## Entries shown
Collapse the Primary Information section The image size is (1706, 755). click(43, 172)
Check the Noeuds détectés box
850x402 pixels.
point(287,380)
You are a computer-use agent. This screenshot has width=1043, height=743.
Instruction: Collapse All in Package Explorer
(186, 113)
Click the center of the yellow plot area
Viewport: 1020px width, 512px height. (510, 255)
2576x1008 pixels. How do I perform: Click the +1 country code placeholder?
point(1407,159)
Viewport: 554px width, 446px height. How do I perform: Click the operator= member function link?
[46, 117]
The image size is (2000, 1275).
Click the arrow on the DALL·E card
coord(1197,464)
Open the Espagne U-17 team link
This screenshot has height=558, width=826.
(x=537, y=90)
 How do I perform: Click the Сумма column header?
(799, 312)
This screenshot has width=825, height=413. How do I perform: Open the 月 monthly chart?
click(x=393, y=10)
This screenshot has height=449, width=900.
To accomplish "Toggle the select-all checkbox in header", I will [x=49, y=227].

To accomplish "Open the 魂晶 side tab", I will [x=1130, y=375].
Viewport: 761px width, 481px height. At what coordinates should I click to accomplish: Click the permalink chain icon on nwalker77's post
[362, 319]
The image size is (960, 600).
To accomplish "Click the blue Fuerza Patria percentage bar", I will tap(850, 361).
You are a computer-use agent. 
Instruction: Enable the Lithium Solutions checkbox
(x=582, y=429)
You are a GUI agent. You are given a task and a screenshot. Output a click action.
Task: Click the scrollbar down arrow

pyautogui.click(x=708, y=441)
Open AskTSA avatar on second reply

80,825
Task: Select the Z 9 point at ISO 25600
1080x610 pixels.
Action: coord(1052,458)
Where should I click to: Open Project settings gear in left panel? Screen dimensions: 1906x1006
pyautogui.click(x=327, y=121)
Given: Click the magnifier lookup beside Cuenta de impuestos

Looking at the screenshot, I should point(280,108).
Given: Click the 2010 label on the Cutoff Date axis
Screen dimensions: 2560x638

## Task to carry out
The result is a copy of every line above where the word "will" shows up.

## Response area
To accomplish "Toggle the select-all checkbox in header", I will [x=49, y=227].
To accomplish "Open the 魂晶 side tab", I will [x=1130, y=375].
To accomplish "Click the blue Fuerza Patria percentage bar", I will tap(850, 361).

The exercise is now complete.